On Thu, Mar 14, 2019 at 8:12 AM Karli Sjöberg <karli@inparadise.se> wrote:

On 2019-03-13 05:20, Drew Rash wrote:

Pictures and speeds are the latest. Which seems to be the best performance we've ever gotten so far. Still seems like the hardware is sitting idling by not doing much after an initial burst.

Took a picture of a file copy using the latest setup. You can see it transfer like 25% of a 7gig file at some where around 1GBps or 600MBps ish (it disappears quickly) down to 40MBps

The left vm "MikeWin10:1" is freeNAS'd and achieves much higher highs. Still crawls down to the lows and has pause and weird stuff.

The right vm "MikeWin10_Drew:1" is a gluster fs mount. We tried nfs and decided to try gluster again but with a "negative-timeout=1" option set...appears to have made it faster by 4x.

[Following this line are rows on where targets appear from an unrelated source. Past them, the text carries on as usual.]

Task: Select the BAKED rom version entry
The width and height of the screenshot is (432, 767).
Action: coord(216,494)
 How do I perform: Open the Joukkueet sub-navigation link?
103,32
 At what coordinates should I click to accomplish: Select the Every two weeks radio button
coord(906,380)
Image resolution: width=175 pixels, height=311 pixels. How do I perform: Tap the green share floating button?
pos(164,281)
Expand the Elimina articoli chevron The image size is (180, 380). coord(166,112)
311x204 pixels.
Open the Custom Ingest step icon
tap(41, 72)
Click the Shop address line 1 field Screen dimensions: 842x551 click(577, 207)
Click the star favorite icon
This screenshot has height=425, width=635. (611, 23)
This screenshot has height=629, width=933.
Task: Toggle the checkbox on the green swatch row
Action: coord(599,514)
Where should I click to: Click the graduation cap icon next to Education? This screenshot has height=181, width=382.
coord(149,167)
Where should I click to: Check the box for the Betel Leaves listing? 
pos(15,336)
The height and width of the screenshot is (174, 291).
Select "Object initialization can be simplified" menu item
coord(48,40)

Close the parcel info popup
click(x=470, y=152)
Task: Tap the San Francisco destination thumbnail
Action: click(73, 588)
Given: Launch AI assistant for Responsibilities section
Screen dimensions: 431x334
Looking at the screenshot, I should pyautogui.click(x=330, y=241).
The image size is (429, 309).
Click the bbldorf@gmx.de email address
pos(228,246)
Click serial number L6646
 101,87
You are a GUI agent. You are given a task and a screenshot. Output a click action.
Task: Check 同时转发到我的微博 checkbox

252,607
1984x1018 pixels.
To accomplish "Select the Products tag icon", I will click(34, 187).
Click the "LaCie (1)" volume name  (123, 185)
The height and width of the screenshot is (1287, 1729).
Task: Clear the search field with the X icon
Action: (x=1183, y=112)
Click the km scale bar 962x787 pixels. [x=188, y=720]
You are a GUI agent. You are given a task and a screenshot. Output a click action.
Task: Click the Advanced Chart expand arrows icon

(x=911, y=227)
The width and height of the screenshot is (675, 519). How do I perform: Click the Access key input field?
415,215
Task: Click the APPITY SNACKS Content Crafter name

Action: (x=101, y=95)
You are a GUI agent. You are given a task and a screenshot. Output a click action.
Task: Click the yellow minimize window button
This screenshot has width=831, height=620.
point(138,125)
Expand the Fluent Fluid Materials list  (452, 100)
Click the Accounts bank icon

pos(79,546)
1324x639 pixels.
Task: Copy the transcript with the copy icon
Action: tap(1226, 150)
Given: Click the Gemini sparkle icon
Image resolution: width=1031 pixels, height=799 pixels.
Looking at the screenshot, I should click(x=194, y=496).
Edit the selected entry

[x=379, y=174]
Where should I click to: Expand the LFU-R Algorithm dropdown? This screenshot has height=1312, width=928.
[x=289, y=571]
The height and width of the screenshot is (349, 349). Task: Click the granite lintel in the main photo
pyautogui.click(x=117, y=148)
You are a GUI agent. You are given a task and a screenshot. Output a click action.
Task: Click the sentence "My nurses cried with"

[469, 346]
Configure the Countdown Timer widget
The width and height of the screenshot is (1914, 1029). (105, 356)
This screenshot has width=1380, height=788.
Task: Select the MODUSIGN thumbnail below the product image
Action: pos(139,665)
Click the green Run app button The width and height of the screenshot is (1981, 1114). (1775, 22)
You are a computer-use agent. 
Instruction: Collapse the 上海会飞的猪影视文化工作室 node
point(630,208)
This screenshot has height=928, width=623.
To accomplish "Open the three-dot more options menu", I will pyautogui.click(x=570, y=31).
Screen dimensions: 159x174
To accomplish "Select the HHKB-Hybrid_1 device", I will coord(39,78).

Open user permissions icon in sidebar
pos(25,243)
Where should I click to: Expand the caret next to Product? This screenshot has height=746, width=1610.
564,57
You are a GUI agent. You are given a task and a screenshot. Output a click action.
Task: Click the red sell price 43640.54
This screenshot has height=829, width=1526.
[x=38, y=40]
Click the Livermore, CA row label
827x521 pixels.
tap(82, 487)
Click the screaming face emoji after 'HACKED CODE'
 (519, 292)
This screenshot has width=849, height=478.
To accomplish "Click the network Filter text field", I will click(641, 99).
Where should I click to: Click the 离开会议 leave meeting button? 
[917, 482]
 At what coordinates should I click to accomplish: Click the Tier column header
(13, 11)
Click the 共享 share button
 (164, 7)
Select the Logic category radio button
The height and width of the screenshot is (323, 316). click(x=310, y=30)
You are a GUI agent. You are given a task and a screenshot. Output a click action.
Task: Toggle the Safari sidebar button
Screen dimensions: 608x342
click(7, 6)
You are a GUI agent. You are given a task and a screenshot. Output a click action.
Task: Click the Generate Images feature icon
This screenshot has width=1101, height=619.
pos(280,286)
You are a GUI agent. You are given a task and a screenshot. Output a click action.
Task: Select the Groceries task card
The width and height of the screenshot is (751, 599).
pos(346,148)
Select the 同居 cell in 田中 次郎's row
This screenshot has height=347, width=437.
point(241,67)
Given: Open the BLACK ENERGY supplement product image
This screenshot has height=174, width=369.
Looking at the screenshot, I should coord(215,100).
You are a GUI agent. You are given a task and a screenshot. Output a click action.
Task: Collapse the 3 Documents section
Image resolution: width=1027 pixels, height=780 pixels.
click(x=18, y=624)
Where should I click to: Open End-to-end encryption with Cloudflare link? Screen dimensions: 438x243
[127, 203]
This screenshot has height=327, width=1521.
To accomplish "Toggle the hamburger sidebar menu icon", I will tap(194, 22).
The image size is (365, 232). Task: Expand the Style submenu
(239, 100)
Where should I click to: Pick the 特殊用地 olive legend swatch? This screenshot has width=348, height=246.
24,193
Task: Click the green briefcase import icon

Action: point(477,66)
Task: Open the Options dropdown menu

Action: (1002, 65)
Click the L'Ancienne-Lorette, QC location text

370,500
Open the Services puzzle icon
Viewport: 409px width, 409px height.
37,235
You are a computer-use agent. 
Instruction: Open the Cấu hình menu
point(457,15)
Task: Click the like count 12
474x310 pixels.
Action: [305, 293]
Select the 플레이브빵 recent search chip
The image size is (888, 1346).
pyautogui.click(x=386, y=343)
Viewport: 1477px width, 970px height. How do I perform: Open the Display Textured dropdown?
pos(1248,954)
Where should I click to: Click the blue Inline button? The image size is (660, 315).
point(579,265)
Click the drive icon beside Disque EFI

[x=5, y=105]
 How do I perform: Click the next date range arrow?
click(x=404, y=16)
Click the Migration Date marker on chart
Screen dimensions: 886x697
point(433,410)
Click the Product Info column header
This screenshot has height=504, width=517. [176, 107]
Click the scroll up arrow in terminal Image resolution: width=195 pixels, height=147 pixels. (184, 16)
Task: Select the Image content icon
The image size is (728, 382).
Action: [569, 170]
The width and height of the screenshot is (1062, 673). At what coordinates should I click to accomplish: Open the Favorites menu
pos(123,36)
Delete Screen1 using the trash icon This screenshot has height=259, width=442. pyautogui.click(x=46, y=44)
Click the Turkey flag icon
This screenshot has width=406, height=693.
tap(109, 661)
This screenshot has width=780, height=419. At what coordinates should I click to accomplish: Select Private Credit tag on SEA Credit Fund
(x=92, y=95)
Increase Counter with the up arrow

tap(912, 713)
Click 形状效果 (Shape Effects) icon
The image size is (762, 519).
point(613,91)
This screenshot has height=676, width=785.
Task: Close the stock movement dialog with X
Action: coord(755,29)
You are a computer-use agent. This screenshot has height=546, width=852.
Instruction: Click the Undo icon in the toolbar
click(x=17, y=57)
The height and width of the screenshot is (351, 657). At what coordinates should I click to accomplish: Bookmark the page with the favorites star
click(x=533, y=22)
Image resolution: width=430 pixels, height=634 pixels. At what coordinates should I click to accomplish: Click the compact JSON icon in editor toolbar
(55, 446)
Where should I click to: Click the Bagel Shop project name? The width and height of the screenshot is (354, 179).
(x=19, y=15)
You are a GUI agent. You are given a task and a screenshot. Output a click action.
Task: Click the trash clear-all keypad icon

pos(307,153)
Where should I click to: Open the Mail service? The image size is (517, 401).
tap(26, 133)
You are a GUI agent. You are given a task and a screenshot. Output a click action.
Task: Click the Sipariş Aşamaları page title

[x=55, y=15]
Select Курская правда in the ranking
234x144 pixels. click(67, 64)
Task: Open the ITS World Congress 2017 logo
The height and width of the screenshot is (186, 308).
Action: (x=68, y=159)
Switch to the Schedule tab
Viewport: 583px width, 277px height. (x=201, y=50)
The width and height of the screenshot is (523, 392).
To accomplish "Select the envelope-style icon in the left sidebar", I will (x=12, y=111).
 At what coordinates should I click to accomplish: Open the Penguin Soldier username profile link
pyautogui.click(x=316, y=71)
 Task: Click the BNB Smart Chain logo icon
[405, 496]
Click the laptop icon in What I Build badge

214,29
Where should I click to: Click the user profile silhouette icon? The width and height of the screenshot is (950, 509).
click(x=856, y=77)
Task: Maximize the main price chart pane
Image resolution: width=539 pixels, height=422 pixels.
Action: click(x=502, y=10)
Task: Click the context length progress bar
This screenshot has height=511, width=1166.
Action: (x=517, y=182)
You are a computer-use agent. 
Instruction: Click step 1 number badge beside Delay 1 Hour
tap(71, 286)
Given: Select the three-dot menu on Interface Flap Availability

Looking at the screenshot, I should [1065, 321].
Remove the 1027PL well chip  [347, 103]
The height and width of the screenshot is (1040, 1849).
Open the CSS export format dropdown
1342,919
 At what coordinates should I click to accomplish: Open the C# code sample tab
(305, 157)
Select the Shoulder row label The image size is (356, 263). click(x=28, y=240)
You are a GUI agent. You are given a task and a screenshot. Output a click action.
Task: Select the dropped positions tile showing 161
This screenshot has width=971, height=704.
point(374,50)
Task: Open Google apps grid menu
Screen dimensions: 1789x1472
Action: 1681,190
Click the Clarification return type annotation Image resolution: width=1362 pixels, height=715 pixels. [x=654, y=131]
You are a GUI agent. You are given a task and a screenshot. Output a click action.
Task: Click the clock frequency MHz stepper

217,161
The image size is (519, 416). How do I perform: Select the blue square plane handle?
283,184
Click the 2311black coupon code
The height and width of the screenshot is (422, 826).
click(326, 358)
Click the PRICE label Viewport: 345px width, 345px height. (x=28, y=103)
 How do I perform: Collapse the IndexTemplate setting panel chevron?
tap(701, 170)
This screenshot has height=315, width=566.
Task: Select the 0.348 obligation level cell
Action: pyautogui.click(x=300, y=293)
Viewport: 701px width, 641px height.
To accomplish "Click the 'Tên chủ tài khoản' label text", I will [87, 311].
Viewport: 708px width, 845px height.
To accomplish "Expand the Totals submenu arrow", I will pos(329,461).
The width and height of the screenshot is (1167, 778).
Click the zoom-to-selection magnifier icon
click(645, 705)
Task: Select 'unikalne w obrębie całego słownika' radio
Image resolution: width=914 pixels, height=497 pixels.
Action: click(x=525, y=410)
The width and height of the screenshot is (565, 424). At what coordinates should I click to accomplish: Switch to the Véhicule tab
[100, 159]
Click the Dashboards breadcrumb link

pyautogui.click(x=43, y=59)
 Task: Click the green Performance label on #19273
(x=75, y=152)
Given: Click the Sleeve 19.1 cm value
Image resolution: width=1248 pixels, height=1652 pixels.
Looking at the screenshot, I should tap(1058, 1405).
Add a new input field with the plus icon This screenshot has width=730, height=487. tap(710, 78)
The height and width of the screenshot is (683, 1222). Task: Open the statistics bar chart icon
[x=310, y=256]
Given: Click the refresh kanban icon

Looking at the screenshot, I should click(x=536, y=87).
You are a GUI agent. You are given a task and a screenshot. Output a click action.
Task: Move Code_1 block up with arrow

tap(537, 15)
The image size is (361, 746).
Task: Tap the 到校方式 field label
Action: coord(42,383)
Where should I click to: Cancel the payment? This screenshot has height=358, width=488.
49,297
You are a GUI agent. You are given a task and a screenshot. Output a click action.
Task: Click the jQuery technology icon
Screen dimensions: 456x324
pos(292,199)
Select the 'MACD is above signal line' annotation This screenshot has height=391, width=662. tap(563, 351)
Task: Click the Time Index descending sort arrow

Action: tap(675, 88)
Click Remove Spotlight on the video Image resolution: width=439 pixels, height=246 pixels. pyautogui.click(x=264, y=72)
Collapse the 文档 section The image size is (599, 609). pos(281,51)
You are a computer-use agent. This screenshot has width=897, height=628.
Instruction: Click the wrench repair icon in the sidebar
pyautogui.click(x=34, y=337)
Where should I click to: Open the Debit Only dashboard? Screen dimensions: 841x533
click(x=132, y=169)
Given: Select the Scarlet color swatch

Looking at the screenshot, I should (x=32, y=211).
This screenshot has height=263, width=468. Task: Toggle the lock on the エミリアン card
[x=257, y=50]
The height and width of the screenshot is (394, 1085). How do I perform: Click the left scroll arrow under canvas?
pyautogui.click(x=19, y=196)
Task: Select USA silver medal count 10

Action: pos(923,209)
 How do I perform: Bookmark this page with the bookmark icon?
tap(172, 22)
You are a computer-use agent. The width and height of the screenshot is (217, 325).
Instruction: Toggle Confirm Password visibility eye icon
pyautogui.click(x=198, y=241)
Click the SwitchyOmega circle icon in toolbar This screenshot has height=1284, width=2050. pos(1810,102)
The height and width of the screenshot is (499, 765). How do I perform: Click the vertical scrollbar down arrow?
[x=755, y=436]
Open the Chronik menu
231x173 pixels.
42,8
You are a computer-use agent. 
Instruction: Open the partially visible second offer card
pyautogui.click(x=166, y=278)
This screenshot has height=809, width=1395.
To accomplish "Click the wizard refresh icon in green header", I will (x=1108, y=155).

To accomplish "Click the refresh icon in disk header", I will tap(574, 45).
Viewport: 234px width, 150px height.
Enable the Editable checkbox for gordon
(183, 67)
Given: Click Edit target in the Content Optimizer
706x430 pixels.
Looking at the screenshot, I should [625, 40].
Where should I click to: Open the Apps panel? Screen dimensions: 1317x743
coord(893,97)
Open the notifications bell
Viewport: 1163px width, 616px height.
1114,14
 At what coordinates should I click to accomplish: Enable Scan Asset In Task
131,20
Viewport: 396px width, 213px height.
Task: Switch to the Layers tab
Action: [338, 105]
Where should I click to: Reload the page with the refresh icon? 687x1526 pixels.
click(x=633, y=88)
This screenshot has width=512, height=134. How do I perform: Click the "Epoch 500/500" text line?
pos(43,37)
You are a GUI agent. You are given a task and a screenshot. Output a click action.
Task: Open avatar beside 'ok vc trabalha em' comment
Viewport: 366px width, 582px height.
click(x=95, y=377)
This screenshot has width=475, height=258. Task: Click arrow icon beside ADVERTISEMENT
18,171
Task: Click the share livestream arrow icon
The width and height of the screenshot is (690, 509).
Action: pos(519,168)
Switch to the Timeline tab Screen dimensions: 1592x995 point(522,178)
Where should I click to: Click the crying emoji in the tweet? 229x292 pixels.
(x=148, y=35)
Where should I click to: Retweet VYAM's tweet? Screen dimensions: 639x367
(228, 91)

https://imgur.com/a/R2w6IcO

4 Boxes:
(2)Two are c9x299-PG300F super micro boards with 14c (28thread) i9's 128GB 3200MHz Ram
(1)FreeNAS is our weakest of all 4 boxes - 6 core, 64GB ram i7 extreme version.

Heyo!

Not that the thread is about ZFS, but I find this "stop and go" behavior interesting.

FreeNAS is a excellent NAS platform, I mean, it's in the name, right? ;) However, the ZFS filesystem and how you configure the system does impact performance. First of all, how have you configured the drives in the zpool? RAIDZ is not recommended for virtualization, just because it's random IOPS performance are set to 1 HDD/vdev. If we assume a SATA drive has 150 random IOPS and you create a 8 x 6 TB RAIDZ2 vdev, that entire pool only have 150 random IOPS total. Can you do a "zpool status" and post the output?

Second, it's worth mentioning that block sizes still matter. Most drives still lie to the OS that they are 512 byte sectors while really being 4k, just so that older OS'es don't freak out because they don't know drives can have any else than 512. I don't know if FreeNAS solves this issue for you but it's something I always take care of, either by "sysctl vfs.zfs.min_auto_ashift=12" or trick ZFS into thinking the drives are true 4k disks with "gnop". A way to check is "zdb | grep ashift"; it should be 12. If 9, you may have worse performance than you should have, but not way worse. Still... Then there's alignment that I also think that FreeNAS takes care of, probably... Most systems place the partition start at 1 MiB which makes it OK for any disk regardless. Your disks should be called "adaX", run "camcontrol devlist" to get a list of all of them, then pick one disk to check the partitioning on with "gpart show adaX". The "freebsd-zfs" partition should start at something evenly divisible by 4096 (4k). Most of the time they're at 2048, because 512*2048=1048576(1MiB) and that divided by 4k is (1048576/4096=256), which is a beautifully even number.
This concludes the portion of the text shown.